Gambling Men

There are numerous reasons why men gamble. Money is one, the passionate states gambling can engender is another. For others gambling covers over difficulties of melancholy, anxiety attacks, mania, drug and alcohol abuse.

Gambling is a kind of leisure for many people. About 90% of men in Hong Kong have taken part in some sort of gambling, such as horseracing, mahjong, card games, lottery and various other casino games. To a certain extent, gambling seems to be a part of our ethos.

Nevertheless, when a person’s gambling behavior becomes out of control and categorized by a continual need to gamble, even when the person experiences hitches and distress from gambling, he may be suffering from pathological gambling.

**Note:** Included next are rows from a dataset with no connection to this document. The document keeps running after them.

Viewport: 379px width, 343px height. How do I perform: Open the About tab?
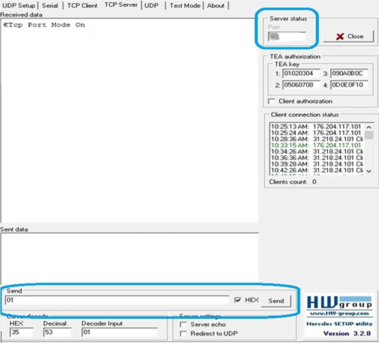pyautogui.click(x=215, y=5)
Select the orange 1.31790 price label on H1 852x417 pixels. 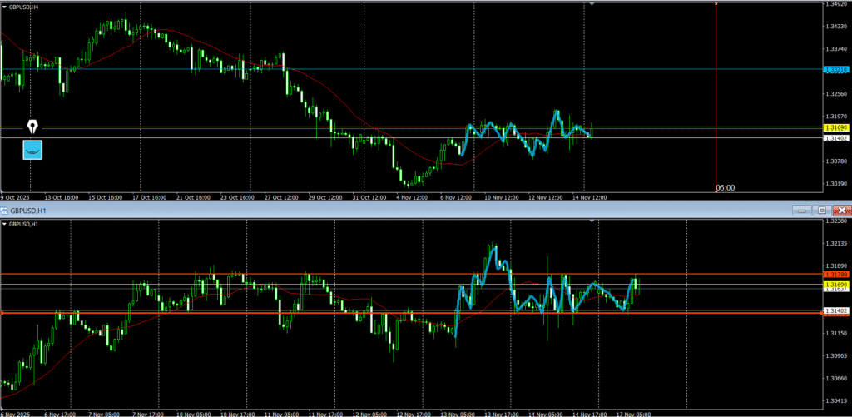click(835, 274)
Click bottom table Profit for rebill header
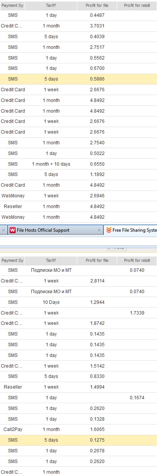157x476 pixels. (x=137, y=260)
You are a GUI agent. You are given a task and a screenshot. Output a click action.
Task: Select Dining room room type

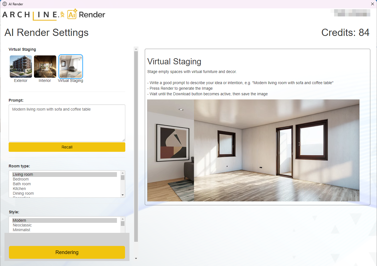pos(23,193)
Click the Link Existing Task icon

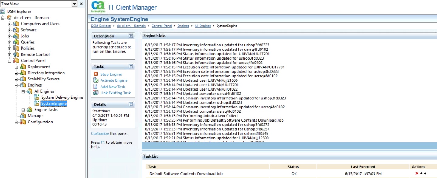(x=96, y=93)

Most gamblers are men. In 2005 The National Council on Problem Gambling estimated that, of the approximately 2.9 million young people between the ages of 14 and 22 gambling on cards on a weekly basis, 80% are male.

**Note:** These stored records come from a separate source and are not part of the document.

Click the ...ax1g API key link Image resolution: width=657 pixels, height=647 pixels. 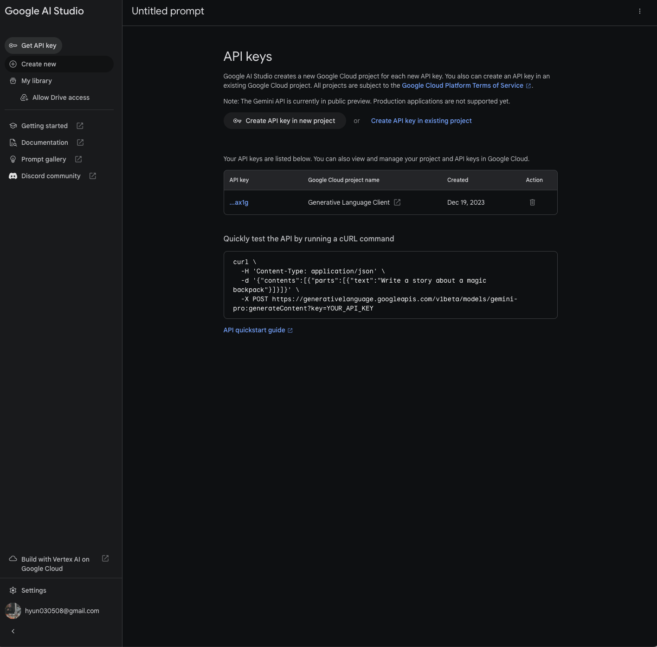coord(238,202)
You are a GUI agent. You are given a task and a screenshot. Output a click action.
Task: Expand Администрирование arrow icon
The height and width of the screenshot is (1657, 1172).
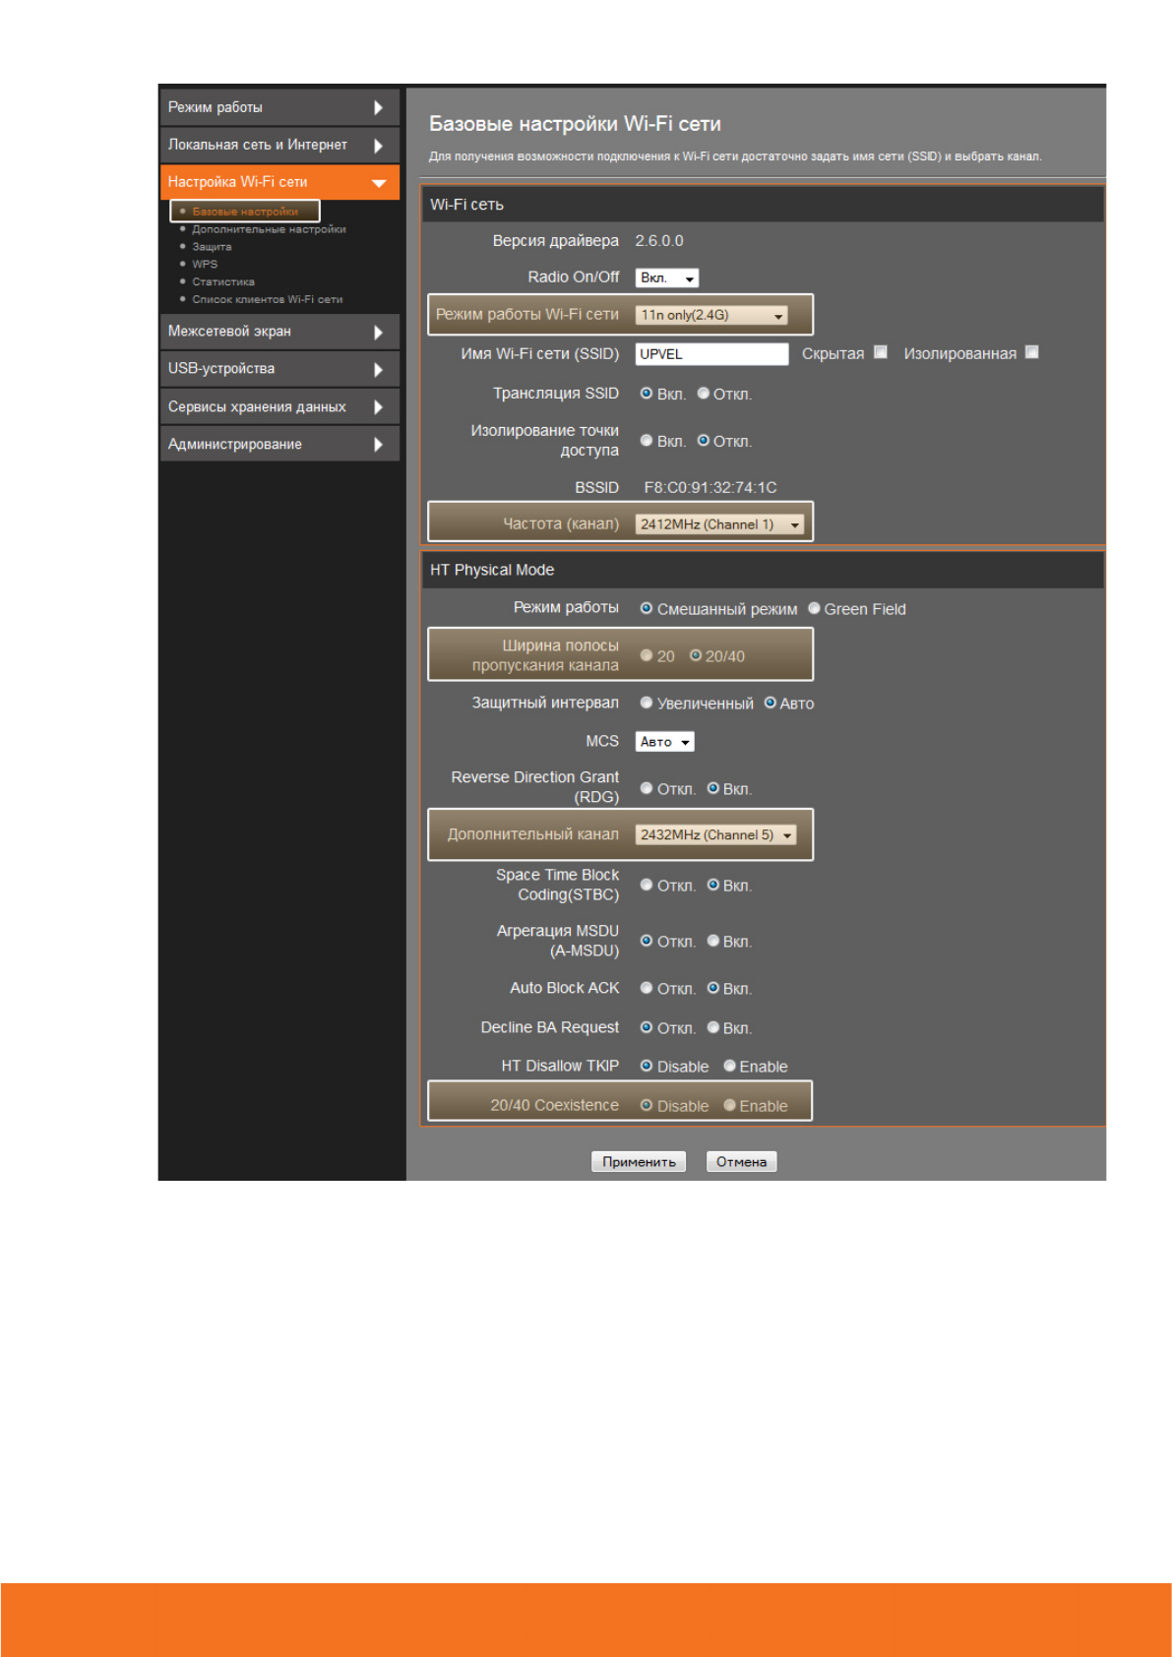[378, 445]
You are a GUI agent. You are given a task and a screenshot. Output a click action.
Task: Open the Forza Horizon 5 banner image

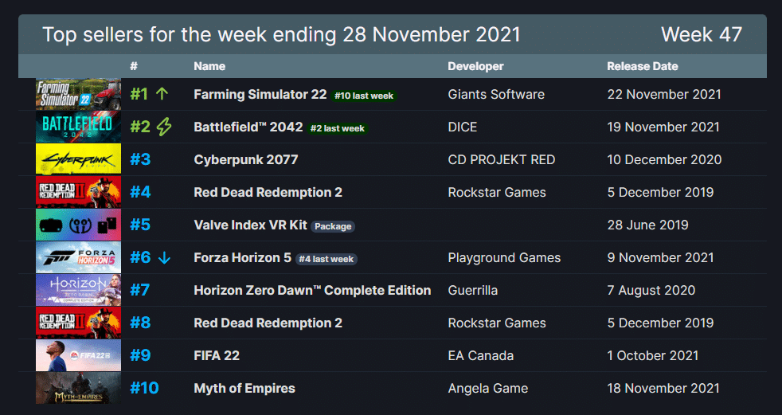click(78, 257)
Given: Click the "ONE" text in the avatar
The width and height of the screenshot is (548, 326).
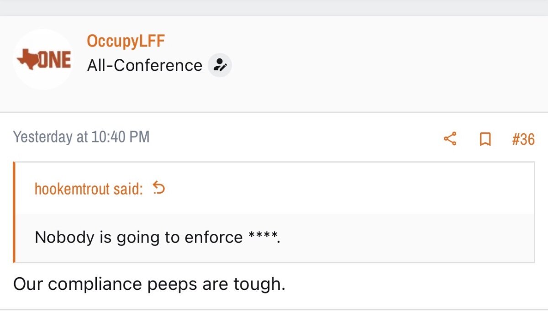Looking at the screenshot, I should (54, 60).
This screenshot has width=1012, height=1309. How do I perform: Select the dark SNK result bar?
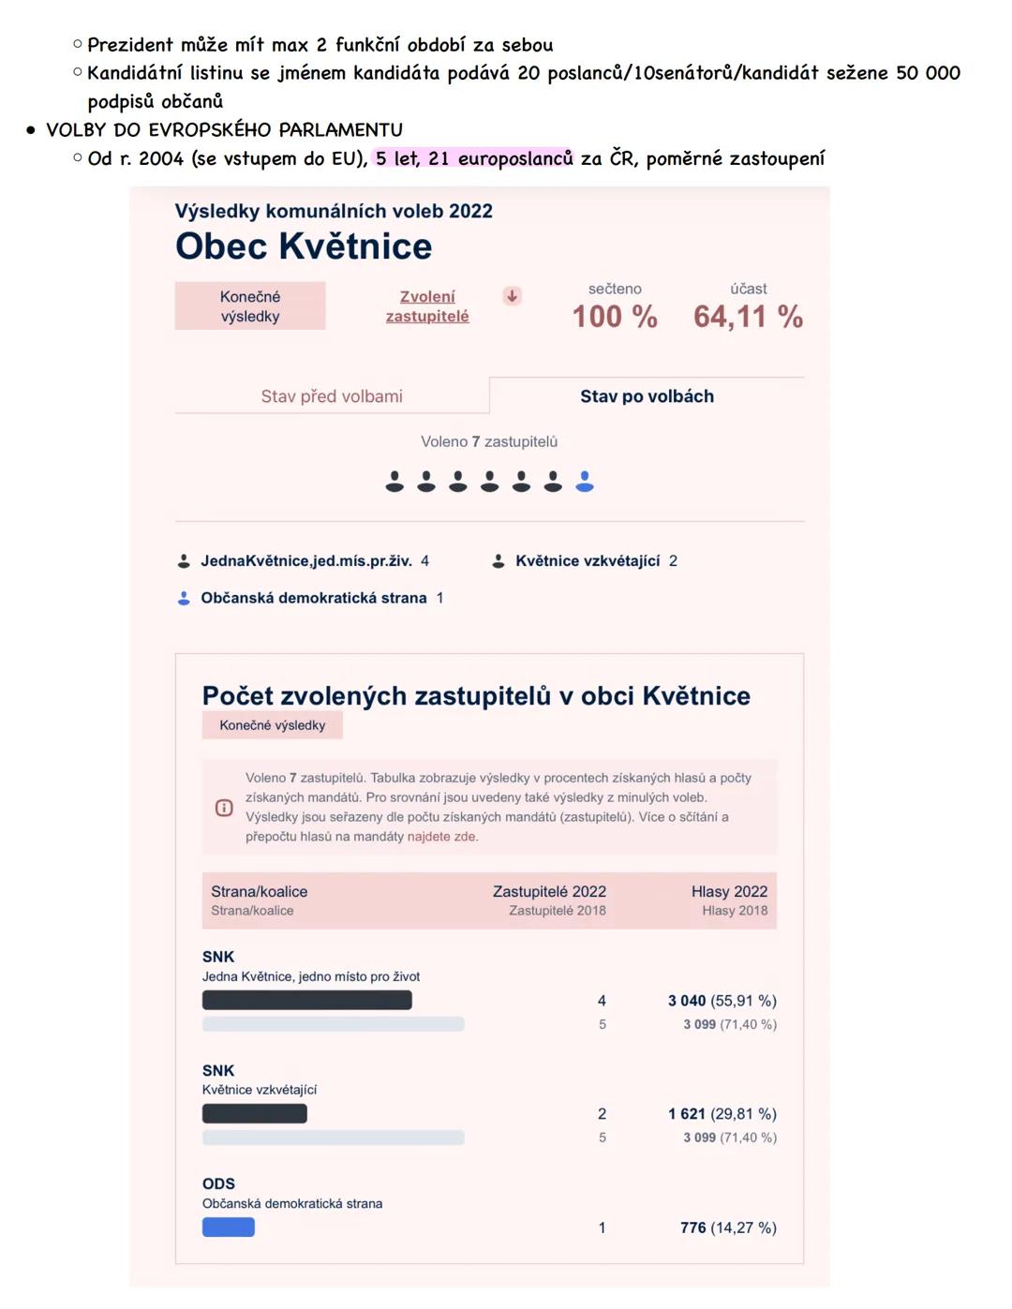pyautogui.click(x=306, y=1000)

The National Council on Problem Gambling estimates 1% of American adults (nearly 3 million people) are pathological gamblers. Another 2%–3% have less serious but still significant problems. They fear that overall as many as 15 million people are at risk from gambling.

Signs & Symptoms of Gambling Problem

There are a number of signs & symptoms that could indicate a problem with gambling:

  • You covertly gamble.
  • Your gambling makes you take time away from work and family obligations.
  • You try abandoning gambling but then start again and again losing money that is needed to pay bills.
  • You lie, steal, borrow or sell things to get gambling money
  • You gamble to win back your losses. You dream of the “big win” and that keeps you in a spiral of debt.
  • You gamble when you feel down or when you feel like rejoicing.
  • Relationship are breaking down because of your gambling.


Health Alert

Pathological gambling can disturb people and people around him in many different ways. Some common effects of gambling include:

  • Marital conflicts
  • Relationship breakdown
  • Violence
  • Unemployment
  • Financial difficulties, debts or bankruptcy
  • Criminal activities
  • Self-harm and suicide







Gambling is a customary behaviour. Breaking it may be hard but it is probable if you are strong-minded. You could try out the following self-management measures:

Evade the venue- Find and substitute other interesting things you can do during the times when you tend to gamble.

Set a limit- Stop gambling when you hit the limit no matter you are winning or losing.

Regulate the cash flow- Limit the accessibility of cash and protect your earnings by e.g. arranging to have daily withdrawal limit on your bank account, setting up joint account that requires two signatures, paying bills automatically, or putting a “no more credit” notation on your credit accounts.

Manage stress- Take regular exercise (e.g. jogging) and learn some relaxation methods (such as meditation, yoga) or do things that enable you to relax (e.g. listen to music, hanging out with friends) to reduce boredom and ease your nerve.

Keep a record- Diary may help you to appreciate your gambling activities, identify trends and patterns. For example, you go gambling when you feel bored or depressed, when you have cash on hand, or when you need money. The recordings can help you to look for diverse ways to manage with your wants.